[Saved data entries]
[Start of section]

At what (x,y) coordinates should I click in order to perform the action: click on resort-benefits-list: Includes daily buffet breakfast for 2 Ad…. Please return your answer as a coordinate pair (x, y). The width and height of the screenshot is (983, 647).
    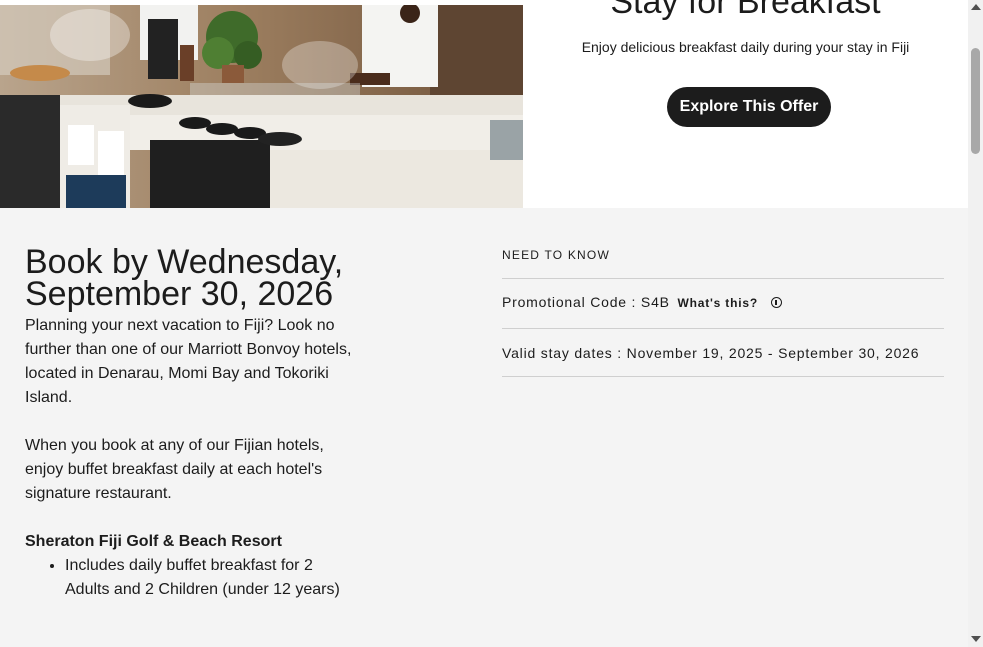
    Looking at the image, I should click on (190, 578).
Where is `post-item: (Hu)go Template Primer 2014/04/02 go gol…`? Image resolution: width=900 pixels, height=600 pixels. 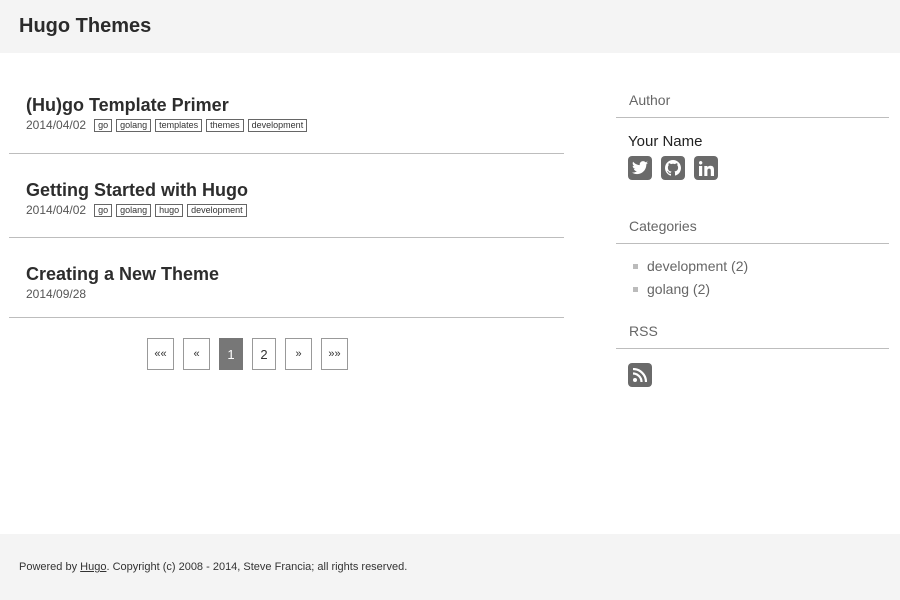
post-item: (Hu)go Template Primer 2014/04/02 go gol… is located at coordinates (286, 104).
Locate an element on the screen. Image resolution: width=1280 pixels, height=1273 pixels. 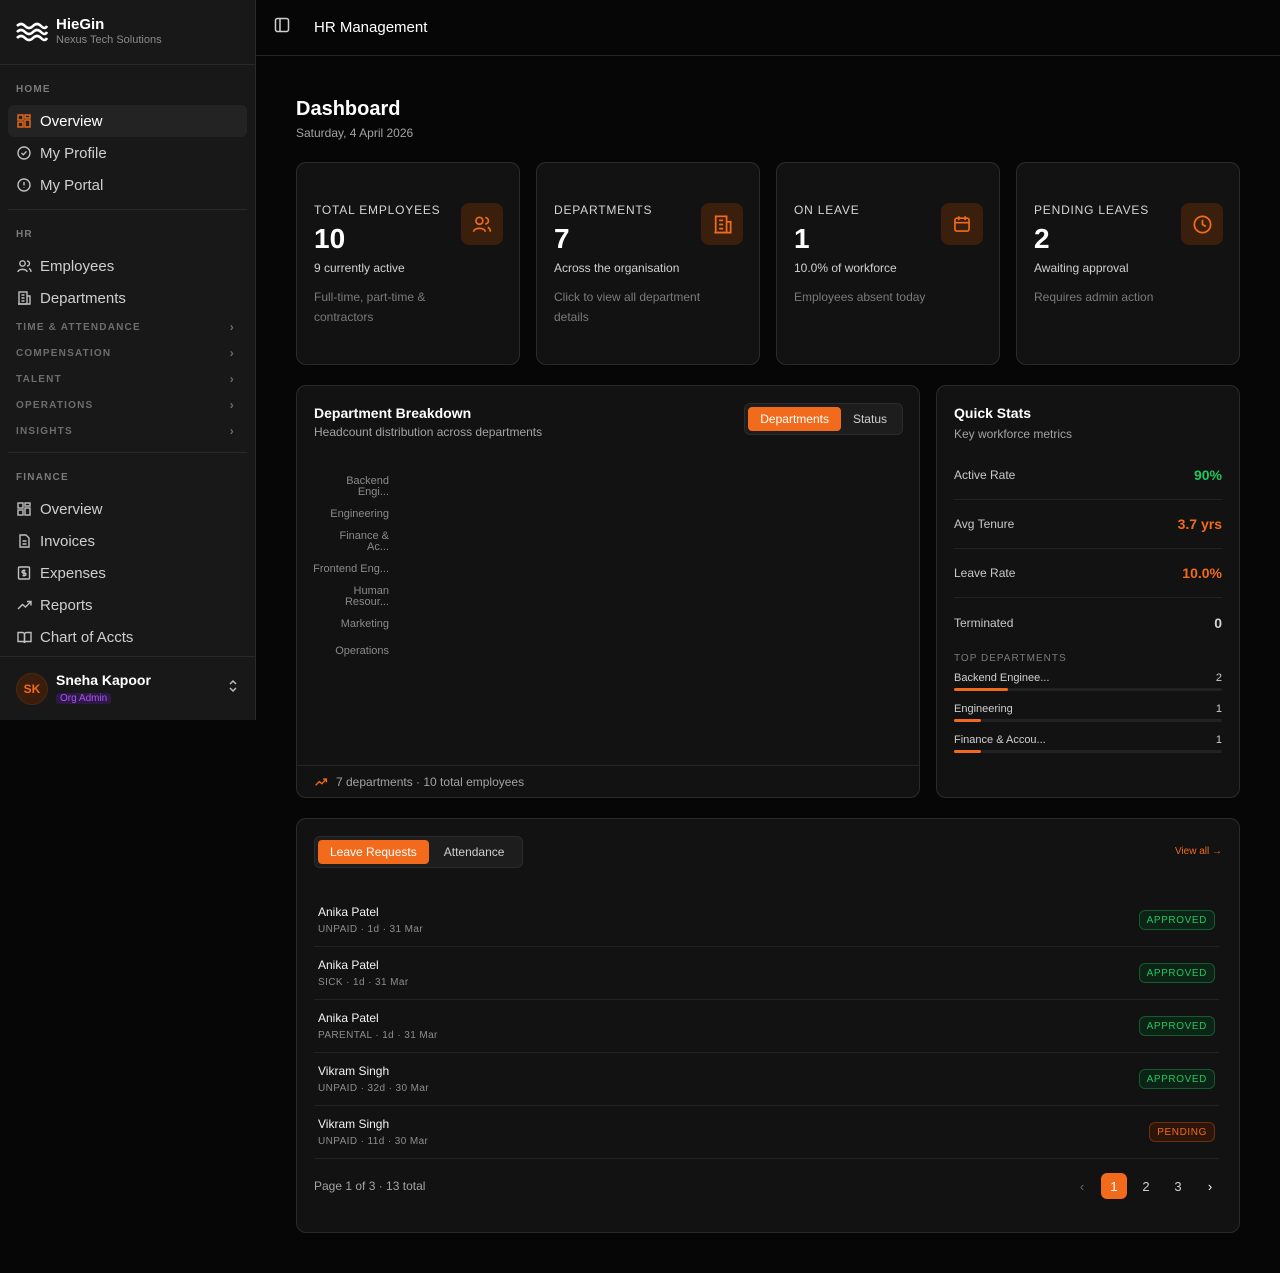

[End of section]

▶ **Task details**
Output every one of the lines above word for word, omitting the pictures.

▶ **Final answer**
At what (x,y) coordinates should I click in order to perform the action: click on resort-benefits-list: Includes daily buffet breakfast for 2 Ad…. Please return your answer as a coordinate pair (x, y). The width and height of the screenshot is (983, 647).
    Looking at the image, I should click on (190, 578).
Where is `post-item: (Hu)go Template Primer 2014/04/02 go gol…`? Image resolution: width=900 pixels, height=600 pixels. 
post-item: (Hu)go Template Primer 2014/04/02 go gol… is located at coordinates (286, 104).
Locate an element on the screen. Image resolution: width=1280 pixels, height=1273 pixels. 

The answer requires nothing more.